すごく迷ったら「#7119」に電話して相談してみましょう。

https://www.fdma.go.jp/mission/enrichment/appropriate/appropriate007.html

 

*注釈1 本場中国の中医学と日本の漢方医学の違いは、江戸時代の鎖国によって生まれた。鎖国以前は中国の医学と同じだったのが、鎖国以降、中国は飽食の時代に伴って医学が進化し、「温病(うんびょう)」という概念ができた。
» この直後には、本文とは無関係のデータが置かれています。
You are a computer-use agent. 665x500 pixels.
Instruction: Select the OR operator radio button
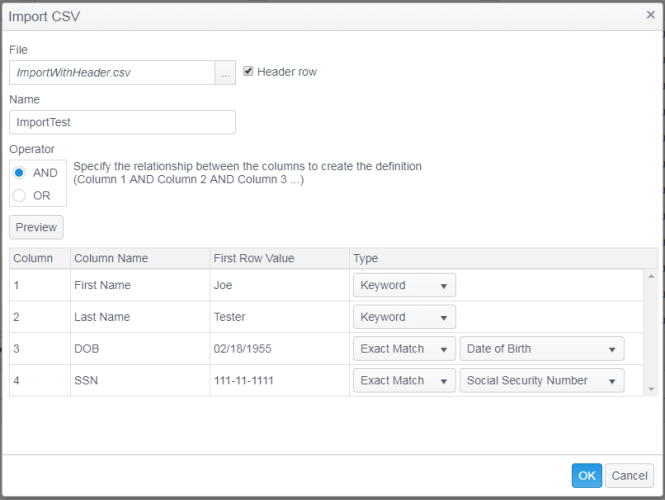(x=19, y=195)
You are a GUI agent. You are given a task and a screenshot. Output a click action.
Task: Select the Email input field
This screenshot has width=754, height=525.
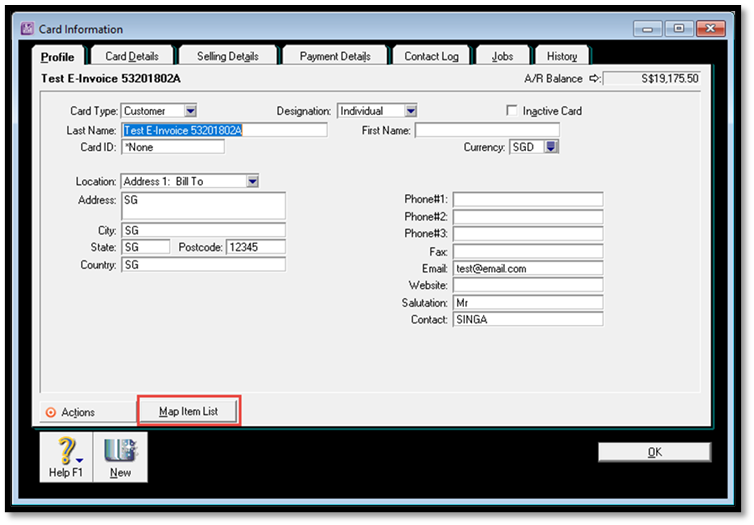point(527,268)
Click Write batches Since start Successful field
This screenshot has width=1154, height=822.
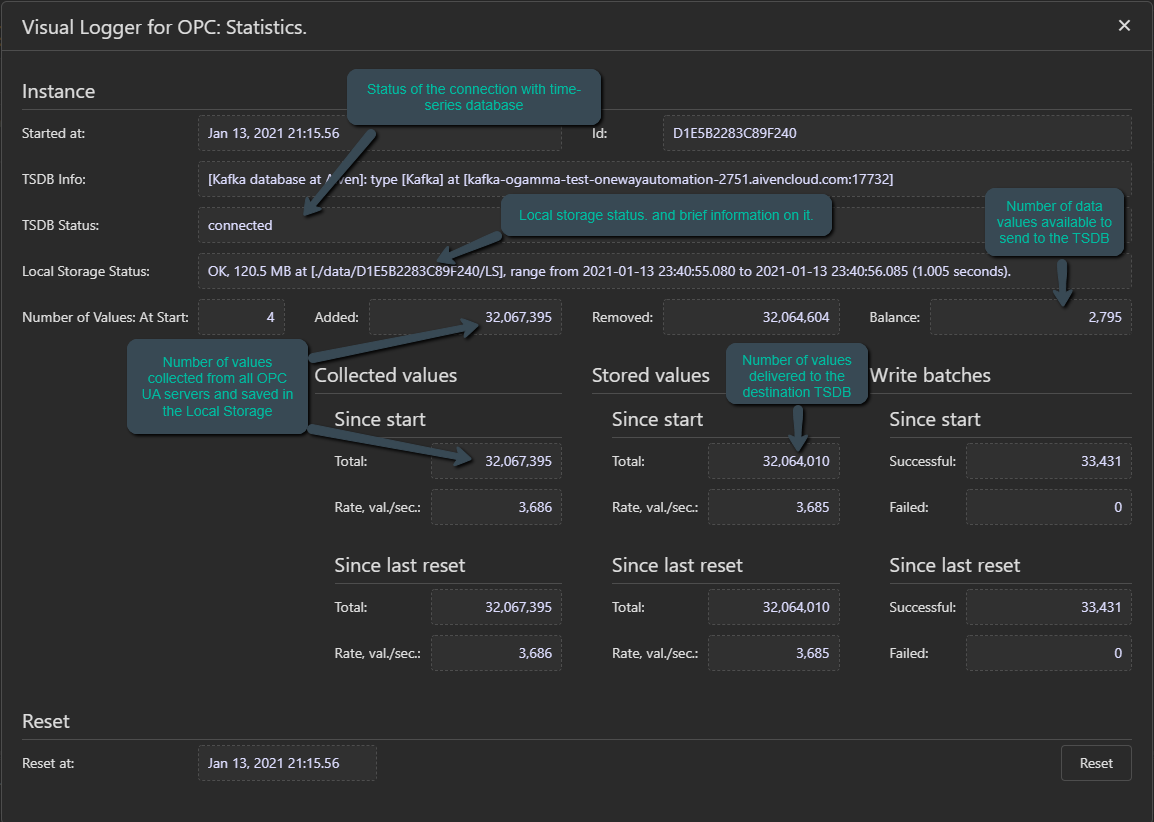tap(1048, 461)
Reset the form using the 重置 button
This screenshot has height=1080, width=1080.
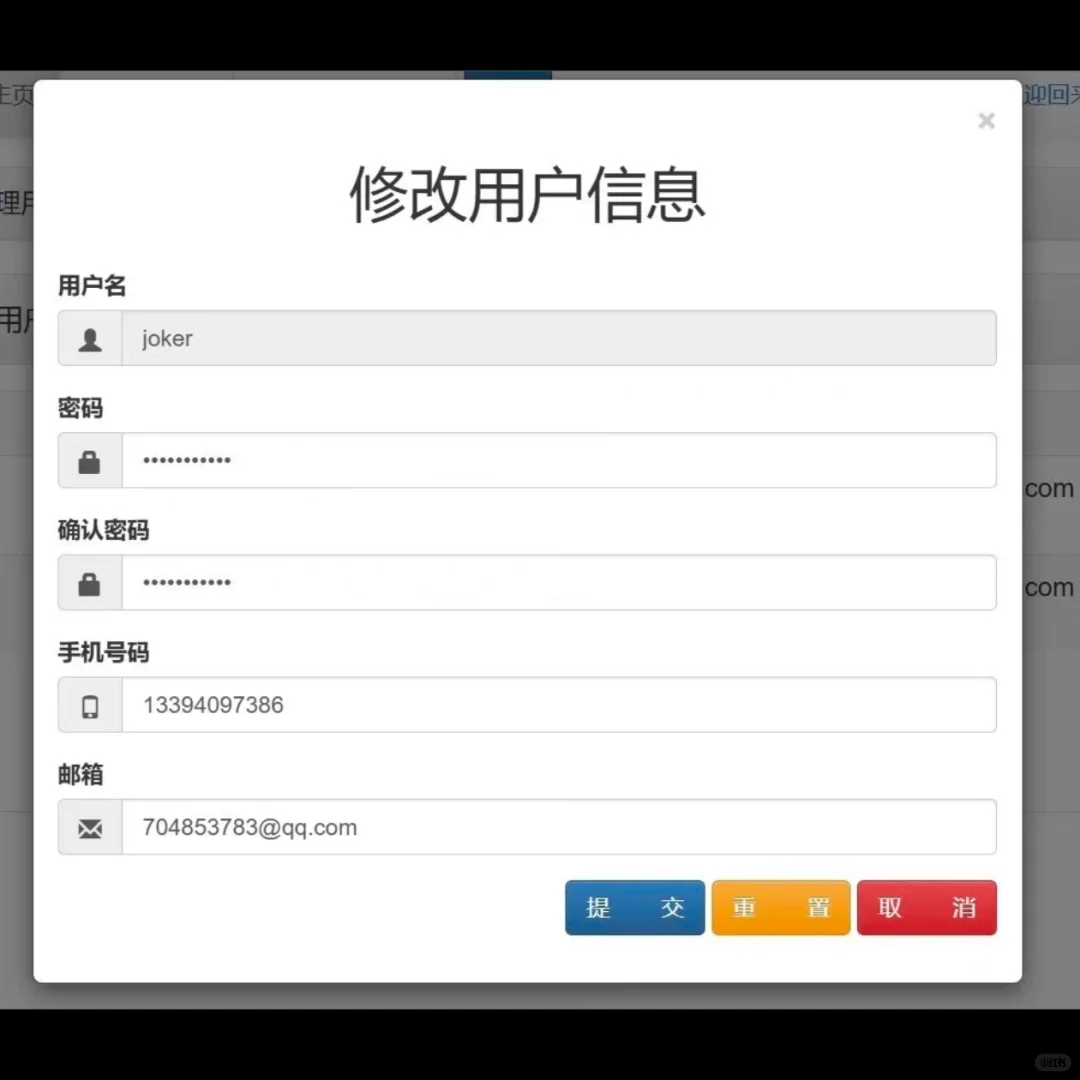[780, 907]
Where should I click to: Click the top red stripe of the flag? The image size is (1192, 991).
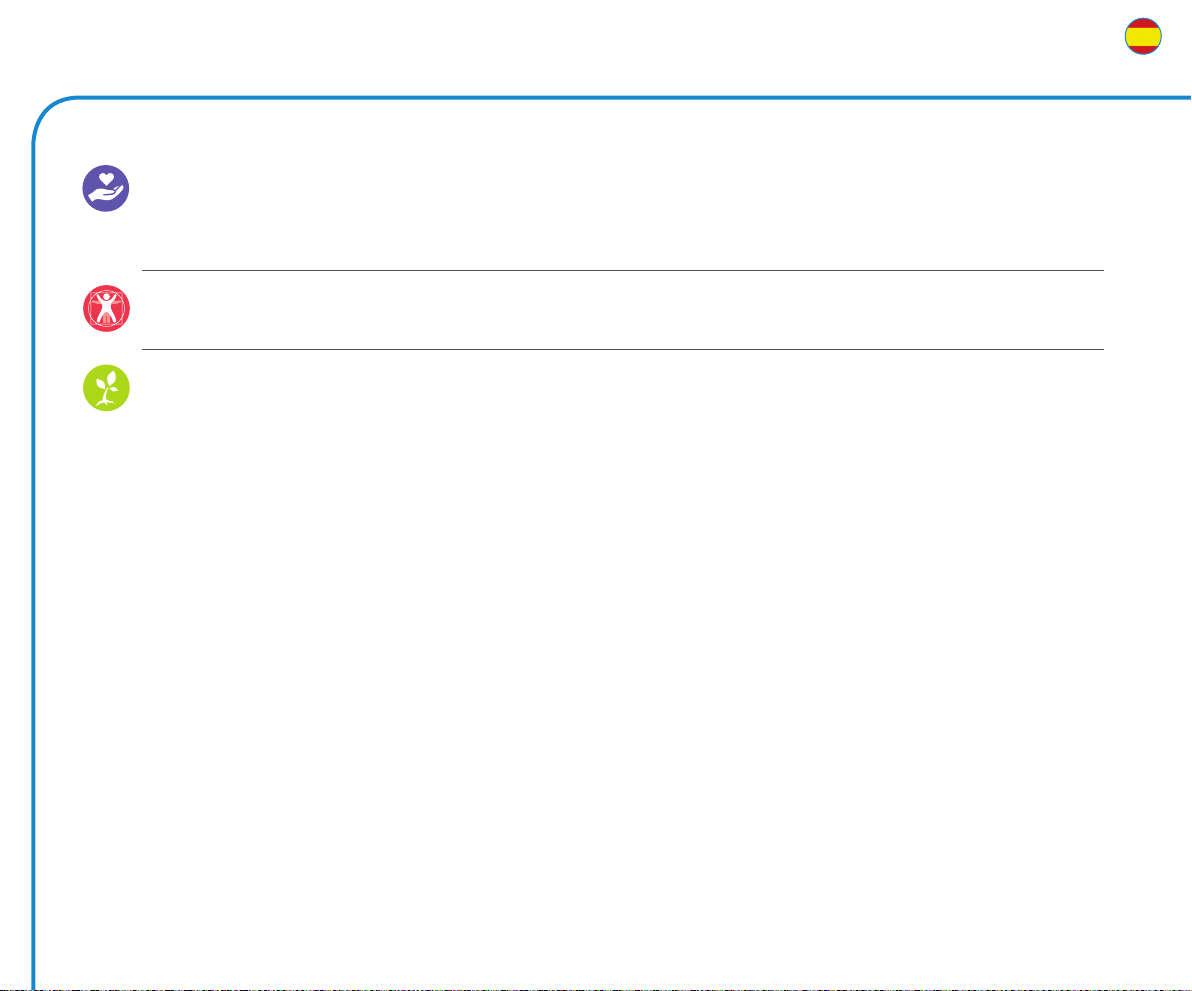[x=1143, y=24]
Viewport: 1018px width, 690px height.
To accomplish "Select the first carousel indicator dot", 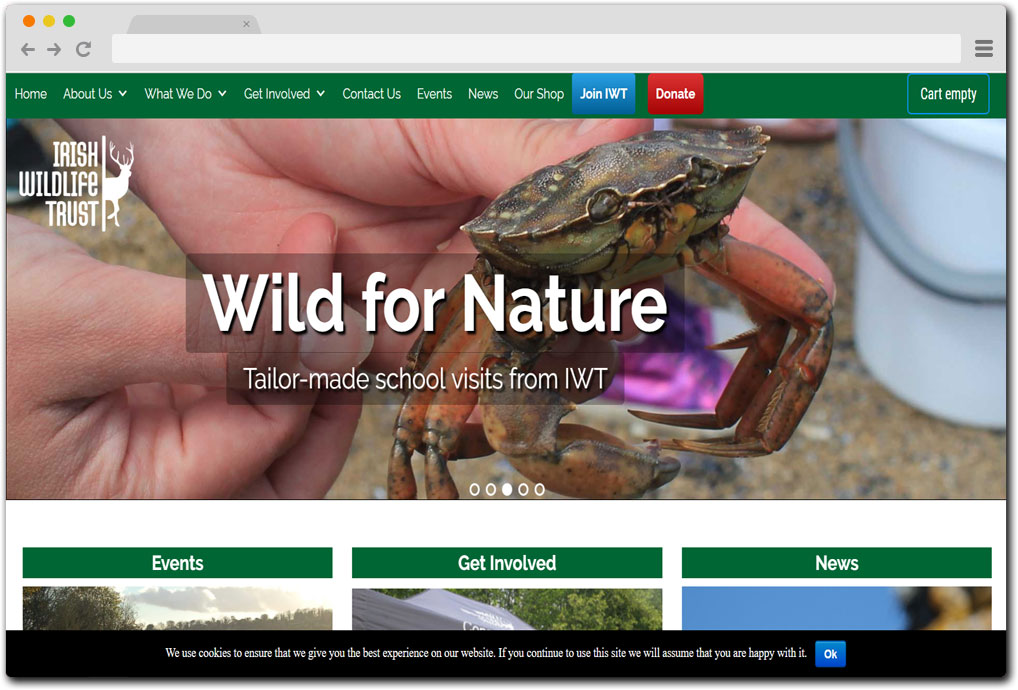I will (475, 490).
*注釈2 標治:症状をとるための治療。29番は乾性咳嗽や口渇を治す。作用はマイルドで慢性的な症状に効果的。

     本治:症状の原因になっている根本原因の治療。乾性咳嗽や口渇は腎陰虚による津液の不足によるもので、その根本治療は補腎である87番六味丸・7番八味地黄丸・107番午車腎気丸になる。